監督は、『パリ、テキサス』、『ベルリン・天使の詩』などの名作や『ブエナ・ビスタ・ソシアル・クラブ』、『Pina/ピナ・バウシュ 踊り続けるいのち』などの大ヒットドキュメンタリーで知られる巨匠ヴィム・ヴェンダース。自らが発見したノルウェーの作家、ビョルン・オラフ・ヨハンセンのオリジナル脚本を得て、罪悪感と赦しというテーマを、時に繊細に、時に大胆に、心の奥をカメラで覗き込むようにして、人間の感情こそがいかにサスペンスフルかを描き出している。揺れ動く感情のランドスケープというべき映像は、まさにヴェンダースが挑戦した新しい映像世界だ。
出演は、映画監督・作家としても活動するジェームズ・フランコ、自然体な中にミステリアスな魅力をかもしだすシャルロット・ゲンズブール、今もっとも注目される女優でナチュラルな輝きを放つレイチェル・マクアダムス、落ち着いた知性の内に秘めた葛藤を表現するマリ=ジョゼ・クローズと豪華な実力派が揃った。

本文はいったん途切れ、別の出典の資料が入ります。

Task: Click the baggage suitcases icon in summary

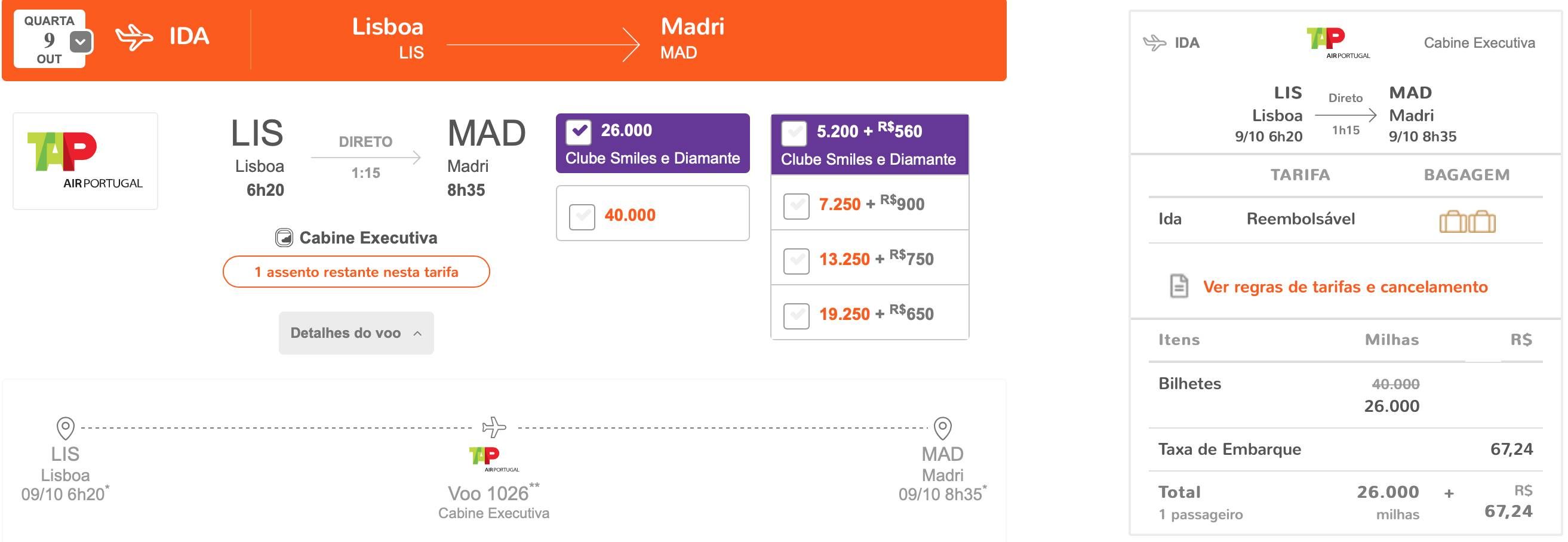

また編集者ジョージにはシェークスピア劇からハリウッド大作まで幅広く活躍するピーター・ストーメア、トマスの父にヴェンダース監督の1981年作『ことの次第』に主演したパトリック・ボーショー、ドラマの鍵になる少年クリストファーを子役時代から活躍し、カナダ・アカデミー賞主演男優賞にもノミネート経験がある若手ロバート・ネイラーが演じている。